REQUIREMENT A —
In the Pink Floyd forum thread, at which venue and in what year did JoT see Pink Floyd?
REQUIREMENT B —
Proceed with the Pink Floyd forum thread from its final line onward.

Start of SUPPLIED PASSAGE

# Pink Floyd



## Fred (Feb 23, 2003)

Hello, the tour dates for the Australian Pink Floyd show are out, any one interested try the link below, if you have not seen this band before and like The Floyd then get your self a ticket, they are good, cheers fred.

http://www.aussiefloyd.com/


----------



## pauluspaolo (Feb 24, 2003)

They are excellent (but not as good as the real deal







) - I think the closest venue for me will be Harrogate so I may see if any of my mates are interested in going


----------



## JoT (Aug 12, 2003)

I saw Pink Floyd at the CNE Stadium, Toronto in 1994 one of the best concerts I have been to. It was made even better because there was some international fireworks competition on the same night that delayed the start of the concert, and the Tall Ships were in the habour







that was a good trip


----------



## Paul (Mar 2, 2003)

End of SUPPLIED PASSAGE
Start of SUPPLIED DATA

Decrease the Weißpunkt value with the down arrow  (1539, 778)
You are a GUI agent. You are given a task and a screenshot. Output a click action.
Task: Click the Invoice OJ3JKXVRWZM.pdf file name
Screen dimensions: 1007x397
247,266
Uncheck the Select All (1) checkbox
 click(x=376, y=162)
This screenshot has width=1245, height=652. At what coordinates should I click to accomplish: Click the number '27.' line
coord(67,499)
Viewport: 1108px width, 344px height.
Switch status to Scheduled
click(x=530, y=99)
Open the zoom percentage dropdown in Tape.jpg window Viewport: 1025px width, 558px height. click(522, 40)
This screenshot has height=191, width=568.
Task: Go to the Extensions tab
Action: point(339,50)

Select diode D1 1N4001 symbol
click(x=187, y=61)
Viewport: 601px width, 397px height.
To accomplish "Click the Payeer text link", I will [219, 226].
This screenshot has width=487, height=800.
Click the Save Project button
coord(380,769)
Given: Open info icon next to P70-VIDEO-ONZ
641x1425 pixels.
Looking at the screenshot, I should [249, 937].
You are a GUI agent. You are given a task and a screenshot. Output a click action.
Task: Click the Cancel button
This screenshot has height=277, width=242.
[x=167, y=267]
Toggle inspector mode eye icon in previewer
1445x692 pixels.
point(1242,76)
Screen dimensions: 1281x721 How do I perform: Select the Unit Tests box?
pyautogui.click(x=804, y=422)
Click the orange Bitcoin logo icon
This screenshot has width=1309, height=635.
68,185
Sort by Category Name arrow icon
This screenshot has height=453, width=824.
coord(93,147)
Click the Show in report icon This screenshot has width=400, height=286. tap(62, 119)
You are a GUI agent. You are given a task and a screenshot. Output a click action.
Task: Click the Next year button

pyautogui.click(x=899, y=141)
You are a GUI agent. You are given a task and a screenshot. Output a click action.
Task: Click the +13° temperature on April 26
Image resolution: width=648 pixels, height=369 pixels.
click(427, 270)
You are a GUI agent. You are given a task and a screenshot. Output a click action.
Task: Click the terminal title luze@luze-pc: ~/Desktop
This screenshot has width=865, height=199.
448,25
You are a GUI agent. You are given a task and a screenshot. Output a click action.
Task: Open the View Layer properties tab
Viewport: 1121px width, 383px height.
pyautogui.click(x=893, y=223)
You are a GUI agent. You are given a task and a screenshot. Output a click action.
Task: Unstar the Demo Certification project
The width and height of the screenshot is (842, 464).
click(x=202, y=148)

End of SUPPLIED DATA

TASK RESULT A —
At the CNE Stadium in Toronto, in 1994.

TASK RESULT B —
Hi all,

I saw Pink Floyd in 1980? when they did The Wall at Earls court. As spectacular as spectacular can be!

Inside the huge arena not really knowing what to expect. Then, wall being built, giant models floating around, aeroplanes and superb sound system. Just amazing.

Paul D


----------



## Garry (Feb 25, 2003)

One of the greatest bands ever....Animals - just superb.


----------



## Guest (Dec 4, 2004)

Saw them last time that were at Earls court about 4-5 years ago I think.

They did loads of great stuff (always start with "shine on you crazy diamond"







) had an interval then came back and did the whole of "Dark side of the Moon"


----------



## Fred (Feb 23, 2003)

Yes they are good, i have seen them a couple of times before, and are the best thing if you like the Floyd, they are not as good as the real thing of corse not,but it does not look like the Floyd will tour again unless Mr Gillmore as a change of mind, so this is the next best way to see there Music played live, i have been a fan of The Floyd since i first went to watch them in 1970, Dave Gillmore had the Autralian Pink Floyd band at his birthday bash a few years ago, so if its good enough for him. cheers fred.

p.s. this is the best Floyd web site on the net.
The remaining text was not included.